Besides the bombs, casual reminders that World War II and the Holocaust happened are ubiquitous.
Hamburg University, for instance, is located in a formerly Jewish part of the city – former, because of the Holocaust. Besides beautiful white houses built in art noveau style and a noticeable increase in Stolpersteine in this area, many tributes to fallen Jews quietly remind passers-by of the country’s dark past.
Various signs commemorate the former site of the largest synagogue in northern Germany. On November 9, 1938, known as the “Night of Broken Glass” (Kristallnacht or Pogromnacht in German), the synagogue was set on fire. The damage was bad enough that it had to be torn down. The plaza it once stood on has been left empty as a reminder of the loss.
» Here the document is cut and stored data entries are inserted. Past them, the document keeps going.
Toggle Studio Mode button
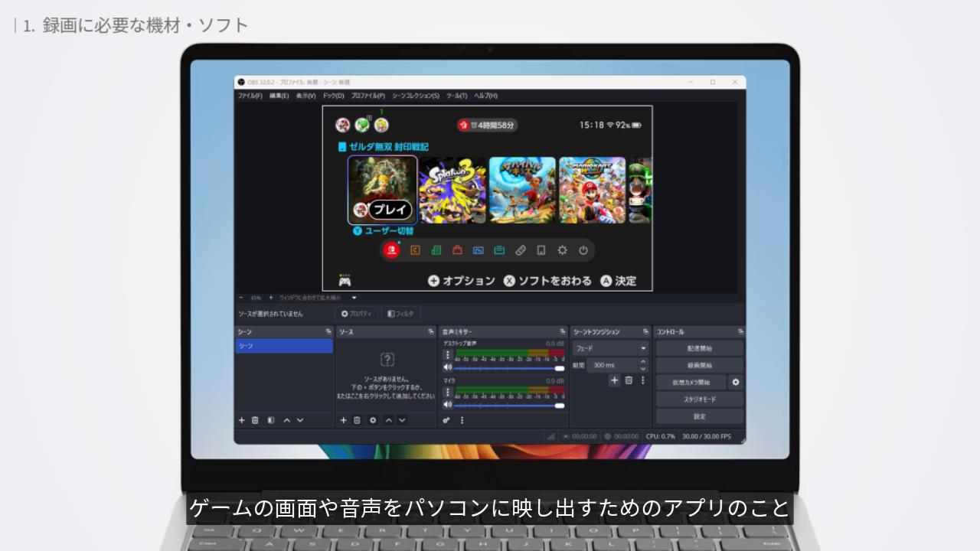The image size is (980, 551). click(x=699, y=399)
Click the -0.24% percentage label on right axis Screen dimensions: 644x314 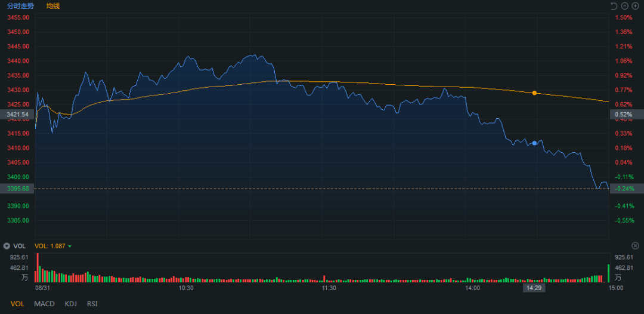[624, 189]
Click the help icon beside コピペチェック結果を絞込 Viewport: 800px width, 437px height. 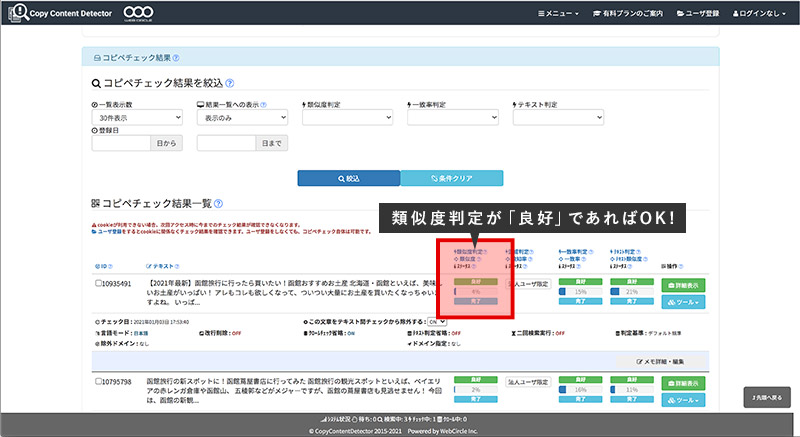pos(230,84)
Despite all of these little reminders of the past, Germans don’t actually talk about the Holocaust that much, because – well – there isn’t really that much more to be said. It is a shameful part of their history that destroyed the German national identity for several decades, and the resulting distrust of patriotism still lingers today. But, as I pointed out to one of my friends, most Americans probably don’t engage in deep thoughts or conversations about the genocide of the Native Americans every time they drive through an Indian reservation or pass by a city with a name like Seattle or Puyallup. People are still mostly focused on their daily lives – going to work, going to the store, meeting with friends. Yes, every German child has to learn about the Holocaust in school, and no, it won’t be forgotten. But it has also been 70 years, so although that part of history is still tangible and visible in everyday life, it has faded to the background of most peoples’ consciousness. Germany will never forget, but it’s not something Germans dwell on every day, either.